Many people have been generous with their time and knowledge, and I owe particular thanks to: Jenny Elliott from the Royal College of Nursing for helping to recreate the Cowdray Club as it would have been in 1935, and Susan McGann, Archives Manager, Royal College of Nursing, and staff at the London Metropolitan Archives for further information; Birmingham Archives & Heritage Service, and all who have given information on Anstey Physical Training College; staff at Cambridge University Library for tracking down so many accounts of the Sach and Walters case; Peter Cox for taking us in off the street in Finchley and helping with the history of Hertford Road and the Sach family; Fiona and Catherine Cameron, Pat Wythe, Julia Reisz, Richard Stirling and Sally Morgan for supplying details of Inverness, pre-war Walberswick and other locations in the book; and to Sir John Gielgud, who was kind enough to talk to me at length about Josephine Tey and, in so doing, created one of the mysteries on which this book is based.
The history of crime and execution in the first half of the twentieth century is widely documented, but nowhere more vividly than in Albert Pierrepoint’s Diary of an Executioner, and I’m especially grateful to Stewart P. Evans for his extensive work on the subject.
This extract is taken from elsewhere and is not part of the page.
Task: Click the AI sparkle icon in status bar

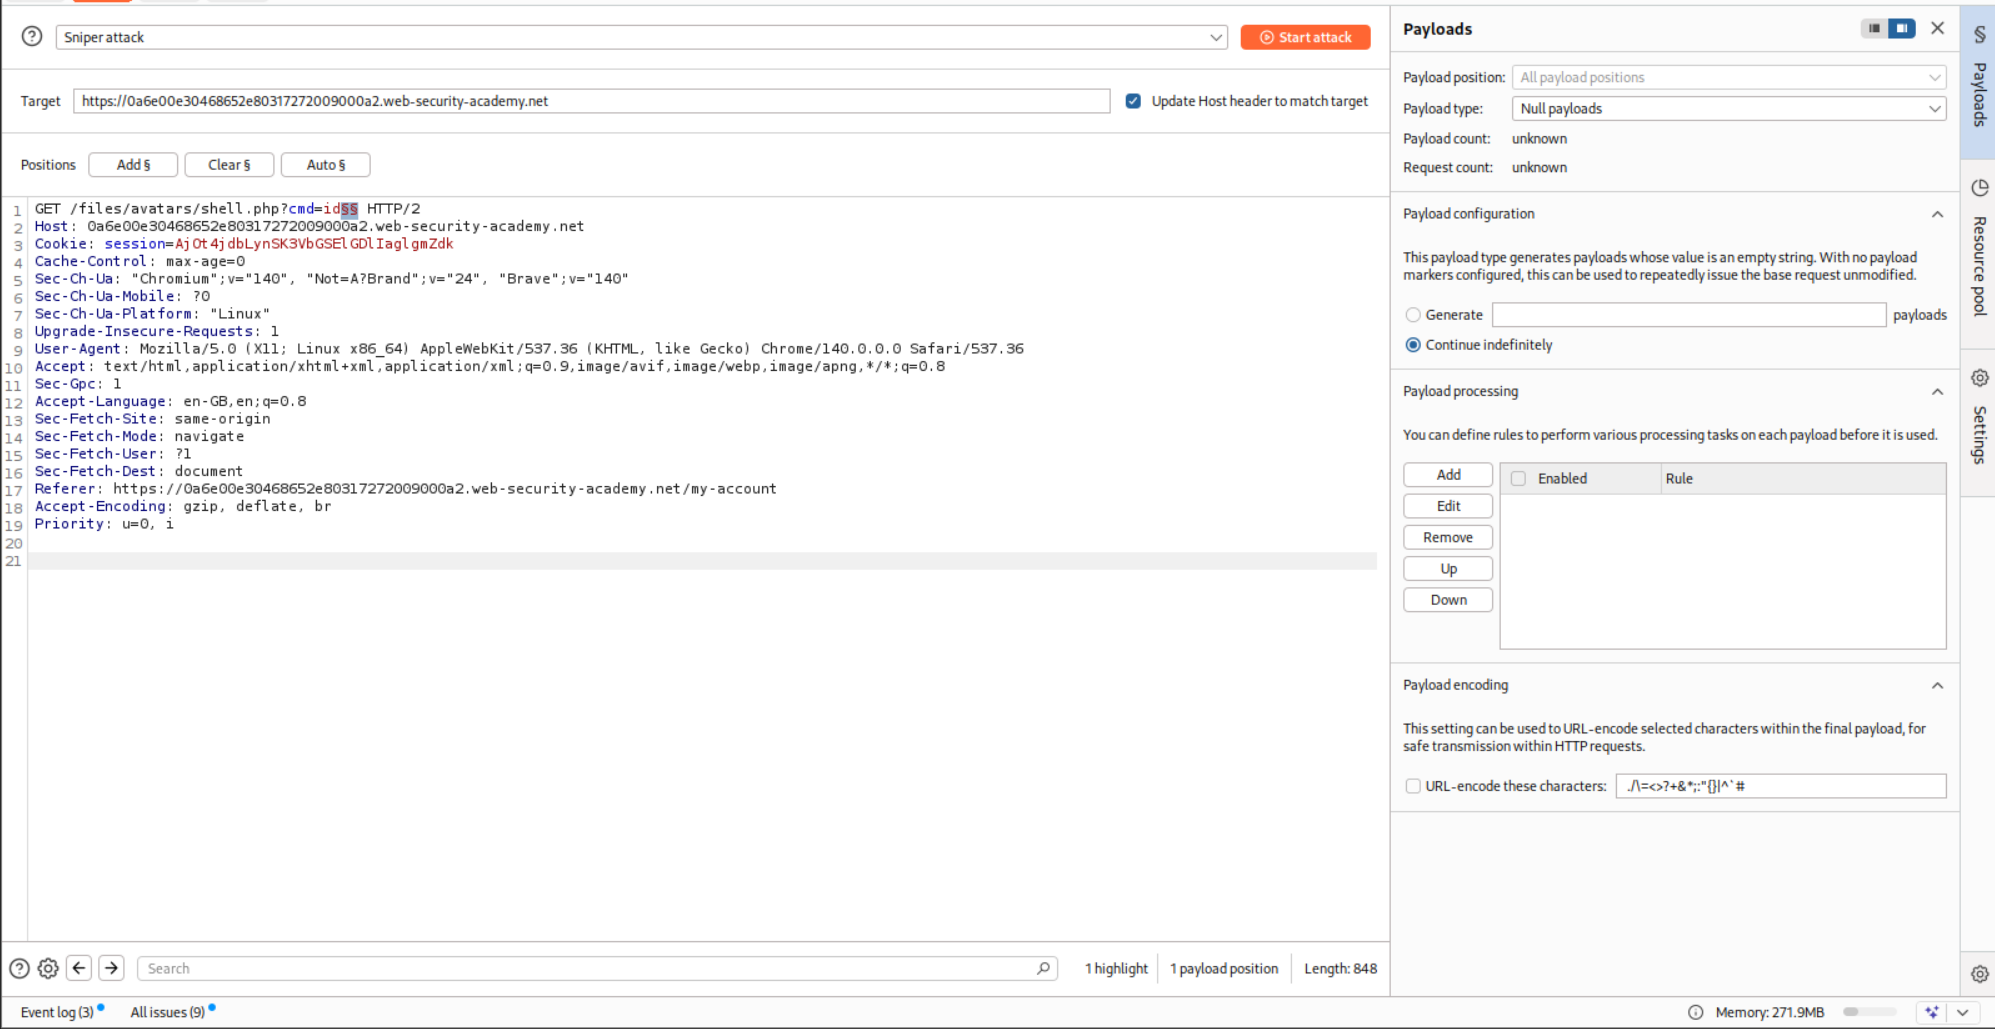Action: [x=1931, y=1012]
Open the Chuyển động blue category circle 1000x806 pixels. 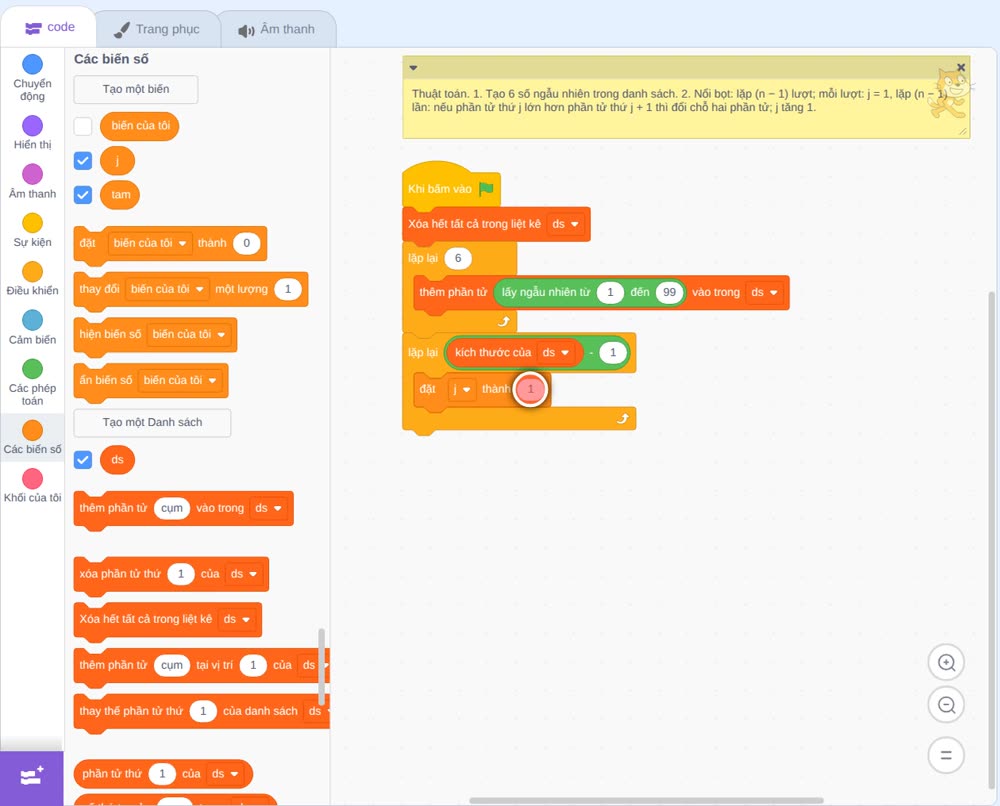point(33,64)
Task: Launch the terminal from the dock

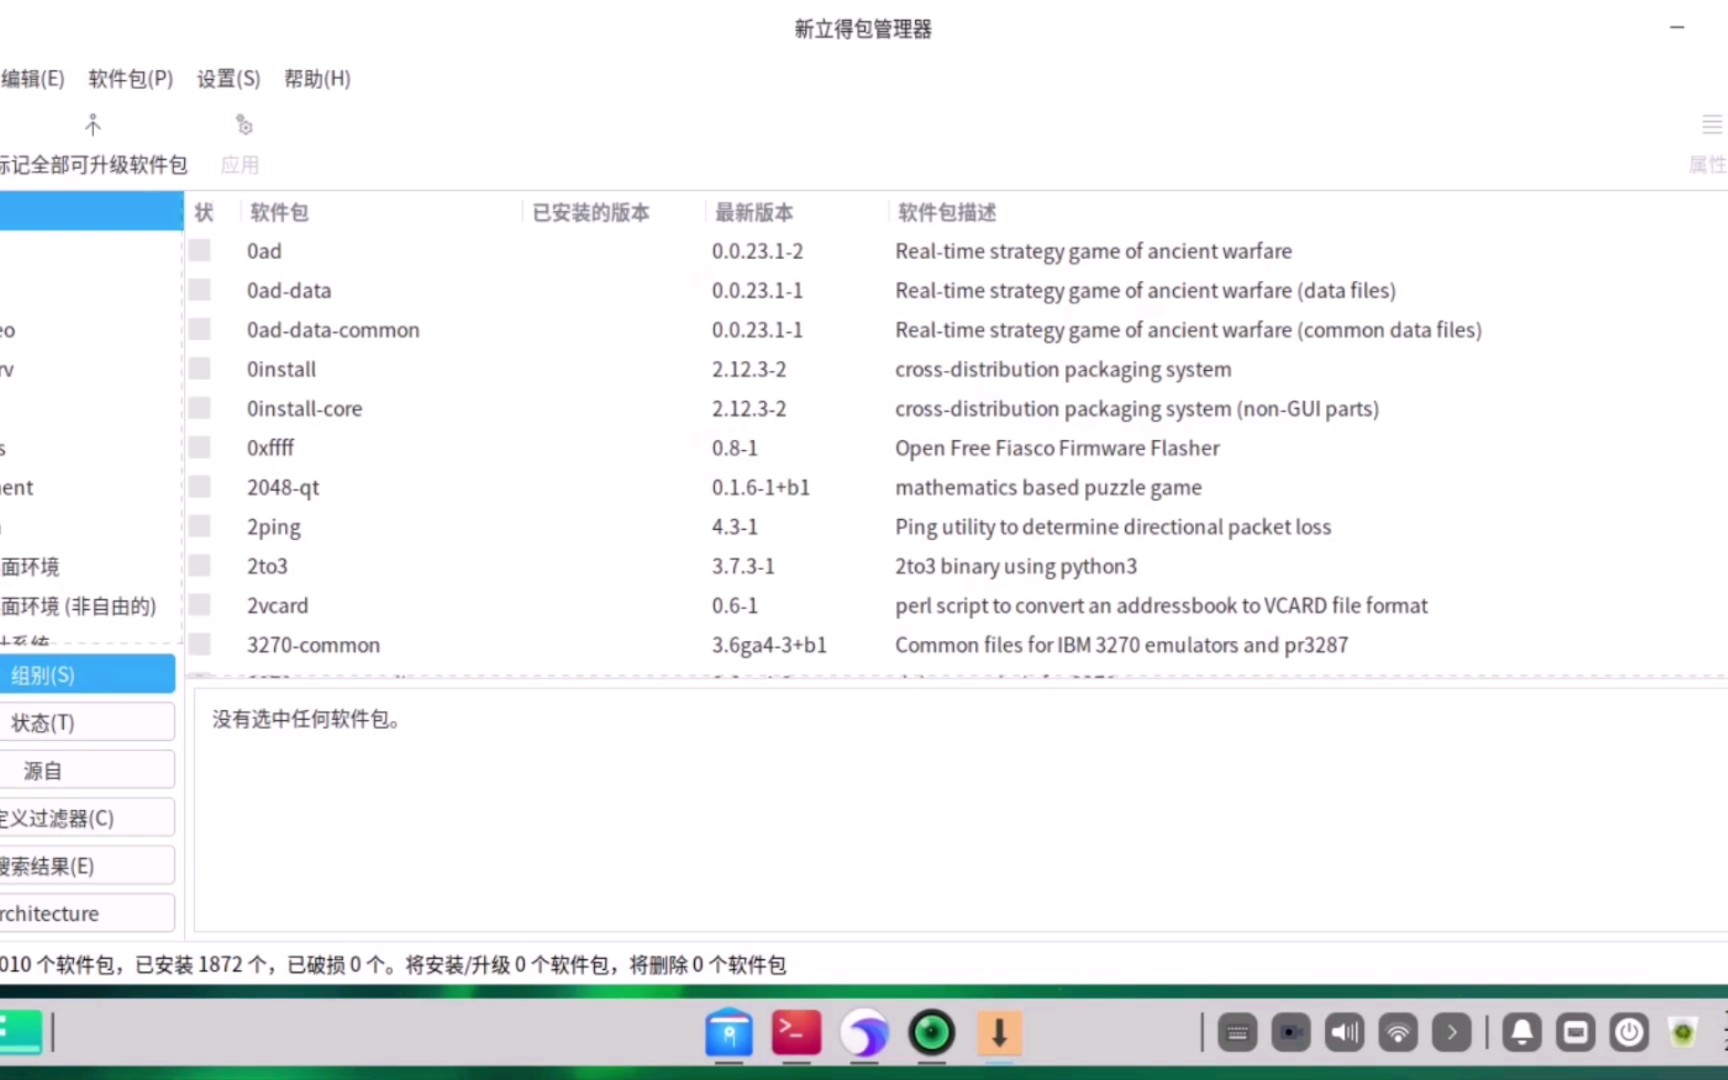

Books by Judith Knelman, Jerry White, Cicely McCall, Lilian Wyles, Sheridan Morley, Michael Mullin, Harriet Devine and Virginia Nicholson have all provided invaluable research for various aspects of the novel and, once again, I’m indebted to help and advice from Dr Peter Fordyce, Margaret Westwood, Dr Helen Grime, the staff at The Highland Council, and to John Stachiewicz and The National Trust for continued permission to quote from Elizabeth Mackintosh’s work and correspondence.
Love and thanks to everyone who continues to care so much about these books: Walter Donohue and everyone at Faber; PD James; and, of course, my family, whose support and encouragement now is as important as it has always been.
And to Gordon Daviot and Marda Vanne, whose correspondence and friendship are at the heart of Two for Sorrow, and who continue to inspire the series; some of the author’s proceeds from this series will go to the Daviot Fund to support the work of The National Trust in England.